Today and in the future, it’s not a matter of using just data at rest or data in motion. The key is actually using them together. But this presents challenges, since there are some real mismatches between the two architectures.
Data lakes are a great environment for storing and processing large amounts of data in a cost-effective manner. But there are issues – particularly latency, the mutability of the data, and the ability to update data once it’s in the data lake environment (rather than just refreshing with a new batch of data and rewriting). On the other hand, while data streaming enables real-time data processing, it’s a standalone environment, which lacks some of the historical context that can help shape decision-making based on the streaming data.

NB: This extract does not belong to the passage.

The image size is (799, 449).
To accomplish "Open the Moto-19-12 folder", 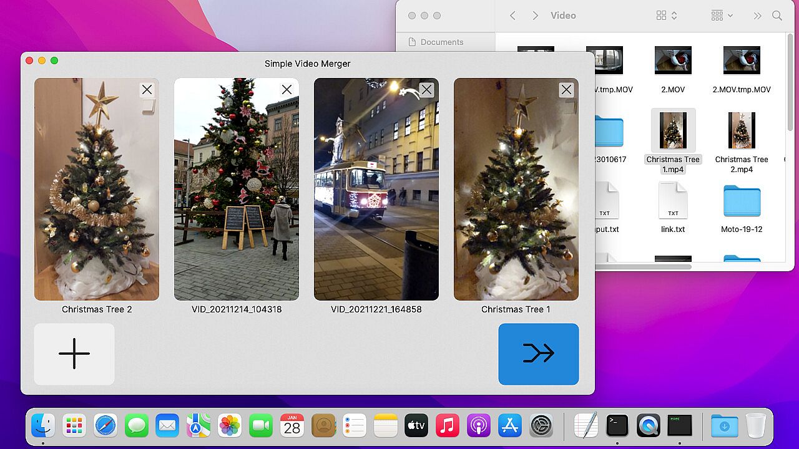I will 742,201.
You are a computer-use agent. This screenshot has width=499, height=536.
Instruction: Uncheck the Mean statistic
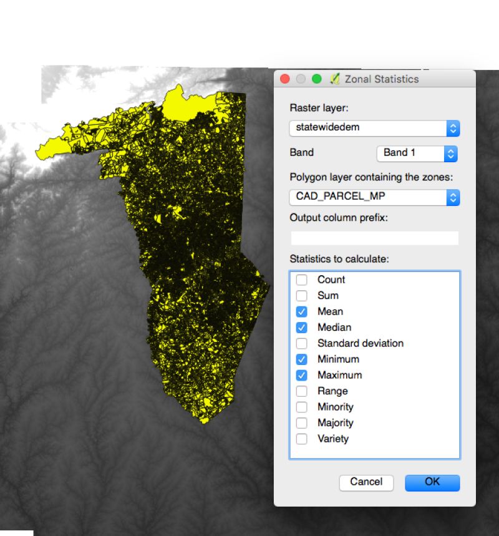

Today, the two are primarily being adopted separately. Batch data processing analytics is being implemented with Hadoop and increasingly cloud storage, while data in motion with streaming analytics based on standalone products and services is being implemented in streaming data platforms, either on-premises or cloud-based services.
The real benefit is in combining data processing on data at rest and data in motion, and this is what we see in the new breed of applications which involve hybrid operational and analytic processing and the need to perform analytic processing on real-time operational data in motion.
Some applications – such as risk analysis, fraud detection, personalization recommendations, location-based advertising, predictive maintenance and dynamic pricing – actually rely on this combination of capabilities. These are automated applications which require a real-time decision, action or response based on the processing and analysis of both real-time information and historical data that helps feed the context.
To date, many have tried to provide this combination using the Lambda architecture, which is based on distributed data processing systems. Data processing in the Lambda architecture actually happens in two separate layers – the batch layer and the speed layer – which presents some significant challenges:
- The batch data is immutable and append-only
- The query speed for the batch layer is slow
- Since data is separated into two layers, there are possible challenges in terms of duplication, consistency and the potential for delays when serving up data from that batch layer.
- The presence of at least two separate layers has the potential for architectural complexity.
Figure 5: Lambda Architecture Challenges (source: http://lambda-architecture.net/)
Conclusions
It’s clear that data lakes have emerged as the primary platform for storing and processing large volumes of data for historical analysis. However, they have inherent limitations in terms of processing data in motion, because they were never originally designed for this purpose.
The processing of data in motion requires a change of thinking. It isn’t about processing and analyzing data more quickly, but about processing and analyzing data continuously. Additionally, batch processing of historical data can be complemented by real-time processing of live data. Clearly, the two can go together. It’s about how you architect, deliver them both in combination.
Finally, the Lambda architecture for processing data in two separate layers – the batch layer and the speed layer – presents users with a number of challenges, including duplication, inconsistency caused by delays in making new data available via the batch layer, and challenges in adding update operations to batch environments.
Vendors are seeking solutions to these challenges.
“GigaSpaces has taken a differentiated approach with its combination of the core data grid/cache functionality and Apache Spark to provide high-performance data ingestion, as well as a unified interface for both batch and real-time analytics. “
GigaSpaces Adds ‘Data Lake Accelerator’ To Its InsightEdge In-Memory Computing Platform, March 2019
All this indicates a bright future for simplifying the data journey and accelerating data lakes to deliver faster, smarter insights.